• Staff Report


Shogatsu, the term for the New Year’s holidays in Japanese, is a time when people take the first three days of the New Year off to relax with their families and engage in traditional activities to remind themselves of their heritage.

Below are some of the New Year’s traditions in Japan.


On New Year’s Day or in early January, it is a Japanese custom for adults to give their children or young relatives otoshidama, or gift money. It is handed out in small decorated paper envelopes called pochibukuro.

The amount ranges from ¥1,000 to dozens of thousands of yen.
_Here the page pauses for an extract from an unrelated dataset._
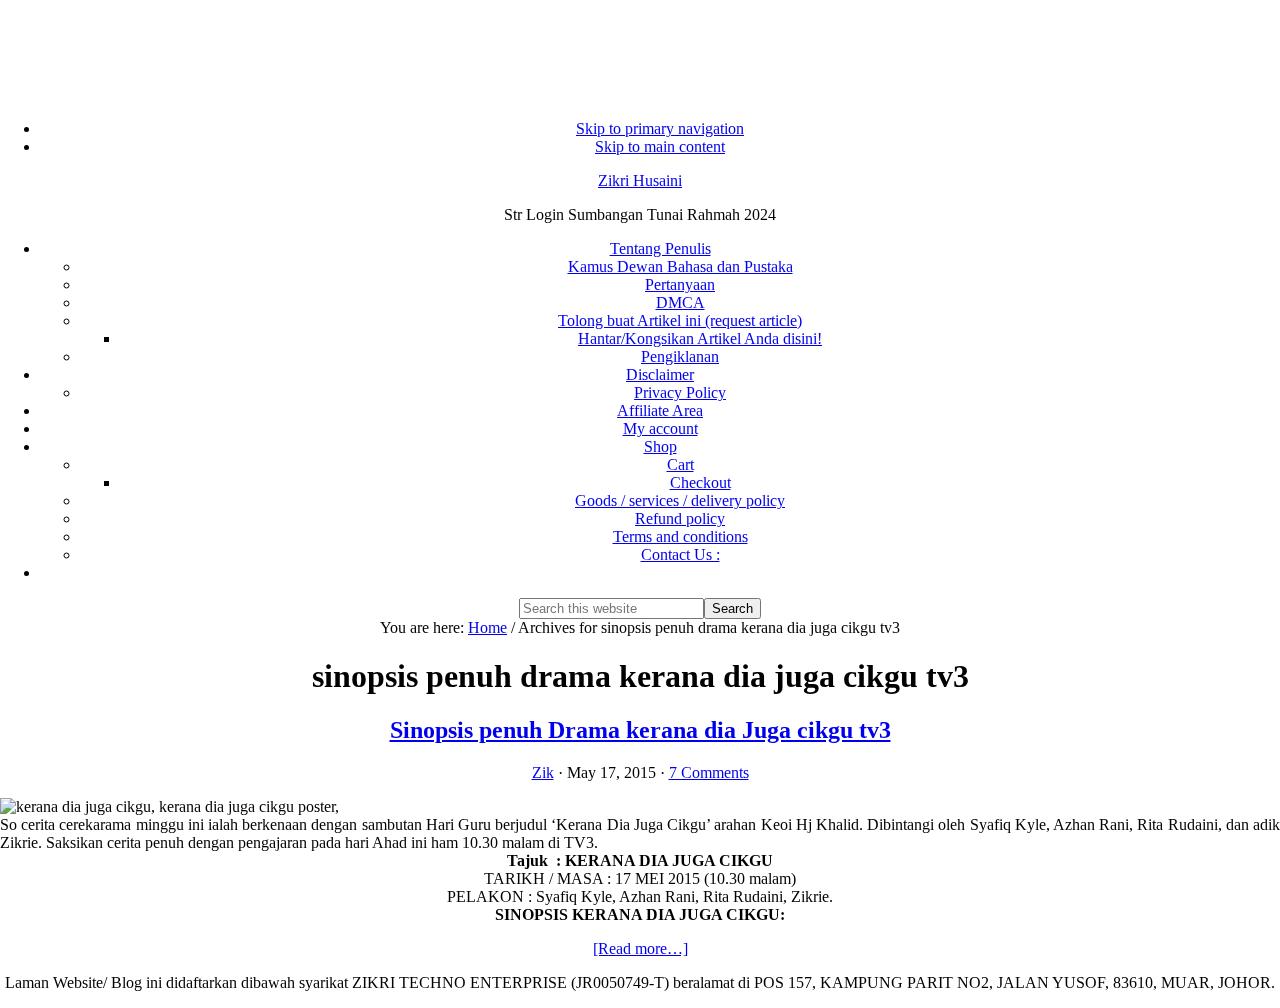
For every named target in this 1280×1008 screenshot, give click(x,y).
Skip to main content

There is no guidance as to what age is too old to receive otoshidama, but generally, those above the age of 20 are considered adults and thus too old for such gifts.

The origin of otoshidama is unclear, but one of the theories is that it stems from a Shinto event in which kannushi, or Shinto priests, give kagami mochi, two round rice patties with the smaller stacked on the larger, to shrine visitors. Over time, people started using money instead of kagami mochi.

Kagami mochi

Kagami mochi, which literally means “mirror rice cake,” is a traditional decoration placed in various locations throughout homes from around the end of the year to, usually, the day of kagami biraki (opening kagami mochi), typically on Jan. 11.

It is two round pieces of mochi and a daidai, a Japanese orange with a leaf attached on top. Kagami mochi can also be adorned with dried kelp, noshi (decorative Japanese paper) and other decorations.

The name kagami is said to have originated from its resemblance to an old-fashioned type of round copper mirror.

Its round shape is said to represent the human heart and thus the human spirit, according to the Japan Kagami Mochi Association. The two round mochi represent the moon and the sun and that is considered double fortune and therefore good luck.

Kagami mochi, made of rice harvested in the fall of the previous year, is also thought to contain the pure spirit of rice and thus be possessed with Toshigami, a deity that is said to visit at New Year’s to ensure a good harvest.